◆ Data excerpts ◆
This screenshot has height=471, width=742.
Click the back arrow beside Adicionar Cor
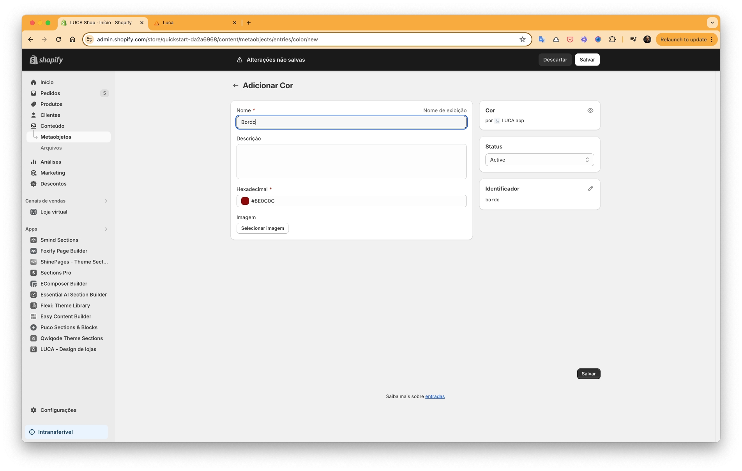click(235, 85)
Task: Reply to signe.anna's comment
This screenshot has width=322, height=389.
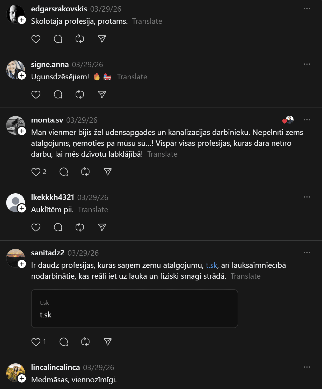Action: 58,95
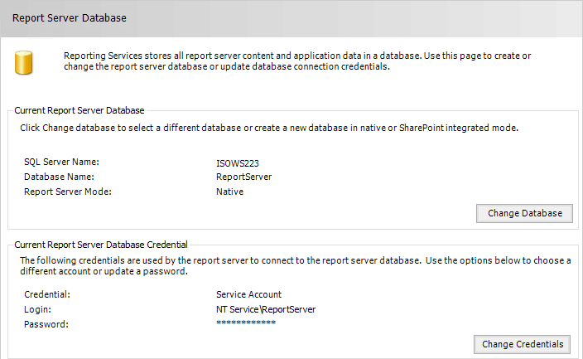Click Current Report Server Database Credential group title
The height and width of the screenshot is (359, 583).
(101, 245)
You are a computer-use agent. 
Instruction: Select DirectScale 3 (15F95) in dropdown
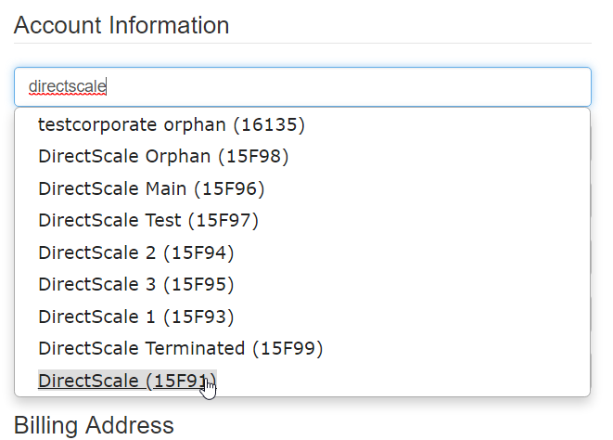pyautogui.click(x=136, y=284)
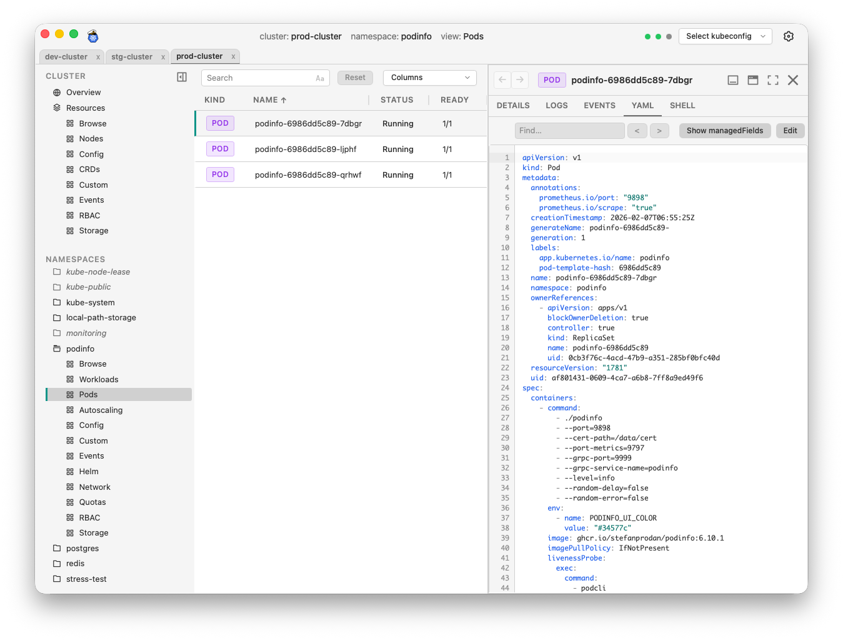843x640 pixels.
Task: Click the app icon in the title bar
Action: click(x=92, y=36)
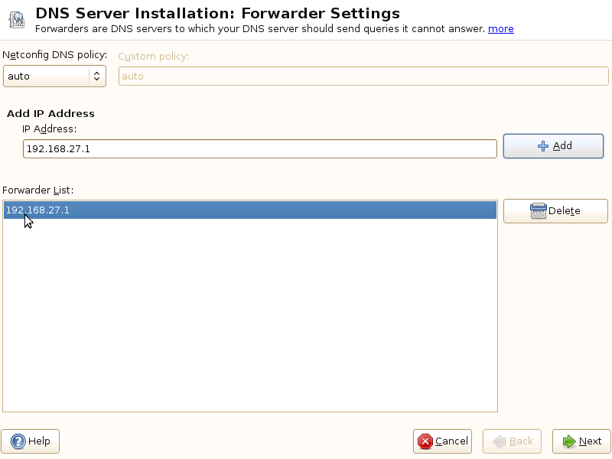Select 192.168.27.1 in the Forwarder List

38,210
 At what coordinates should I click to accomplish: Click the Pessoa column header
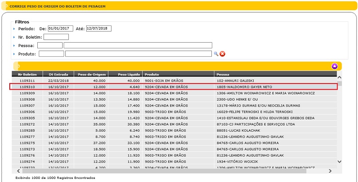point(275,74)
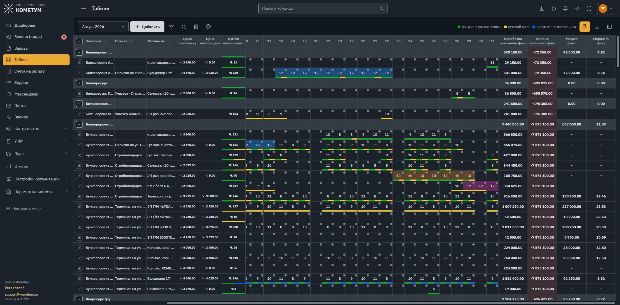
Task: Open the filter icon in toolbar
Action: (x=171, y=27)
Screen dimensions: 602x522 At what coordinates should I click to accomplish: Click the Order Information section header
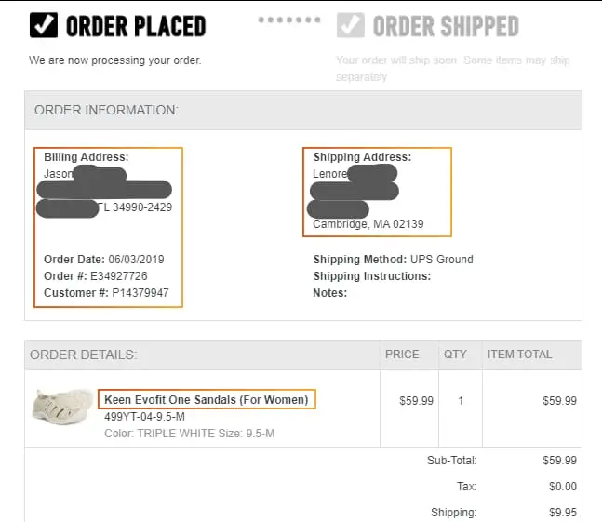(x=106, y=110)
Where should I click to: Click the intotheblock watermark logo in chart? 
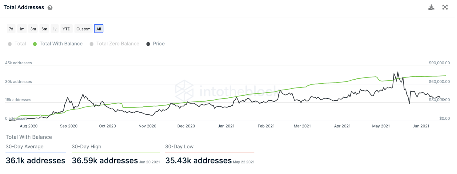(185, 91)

--

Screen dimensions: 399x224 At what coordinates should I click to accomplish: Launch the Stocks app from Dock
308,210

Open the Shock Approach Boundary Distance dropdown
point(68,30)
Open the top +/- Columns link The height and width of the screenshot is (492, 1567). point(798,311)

...

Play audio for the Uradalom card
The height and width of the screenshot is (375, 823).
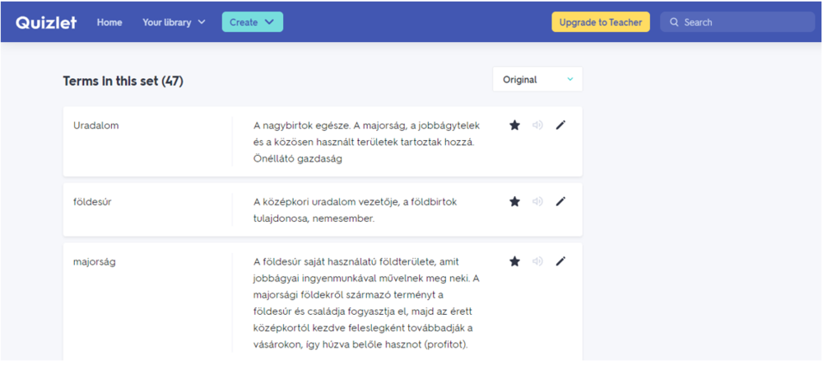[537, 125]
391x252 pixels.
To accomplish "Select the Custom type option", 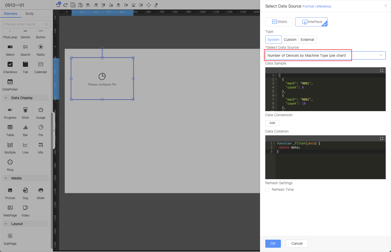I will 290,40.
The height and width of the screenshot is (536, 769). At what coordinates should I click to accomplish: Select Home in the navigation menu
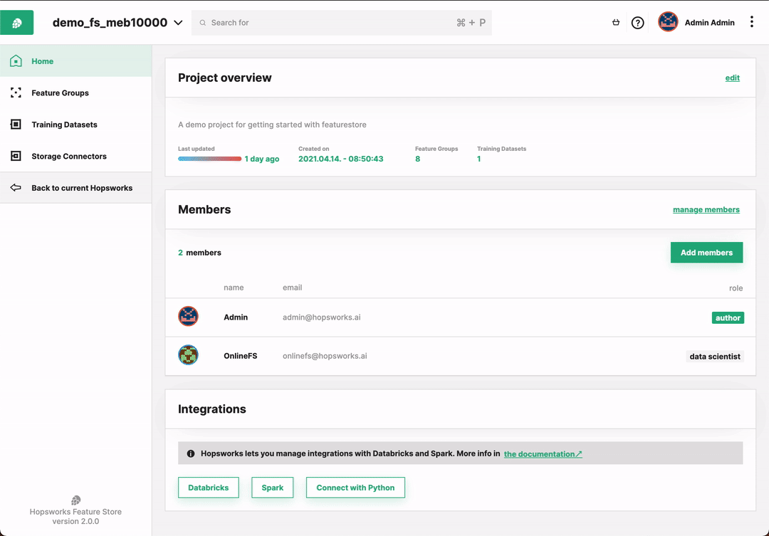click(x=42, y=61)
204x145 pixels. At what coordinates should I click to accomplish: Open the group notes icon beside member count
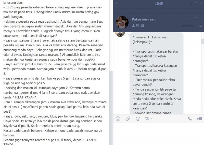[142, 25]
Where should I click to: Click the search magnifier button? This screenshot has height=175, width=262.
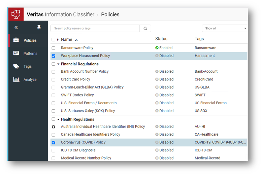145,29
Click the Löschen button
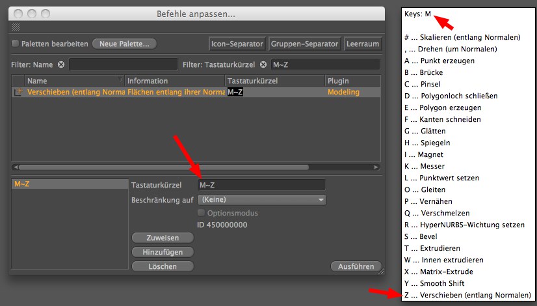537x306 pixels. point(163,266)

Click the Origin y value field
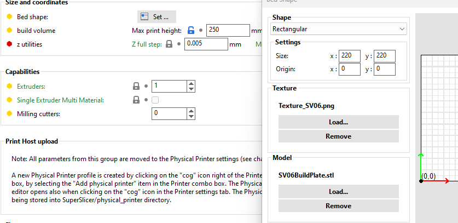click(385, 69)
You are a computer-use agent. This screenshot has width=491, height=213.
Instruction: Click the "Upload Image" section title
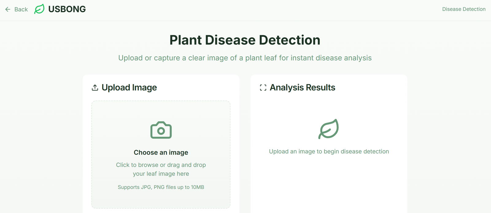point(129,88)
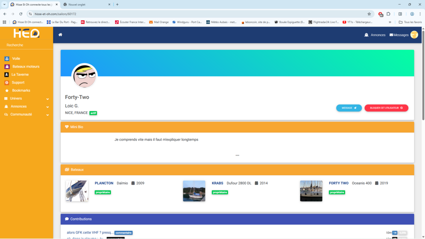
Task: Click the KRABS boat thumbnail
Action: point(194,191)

◆ Exercise prompt ◆
What lines in the data hold the word "computer"? Return them.

◆ Result of this exercise ◆
You are a computer-use agent. 
You are a computer-use agent. This screenshot has width=491, height=213.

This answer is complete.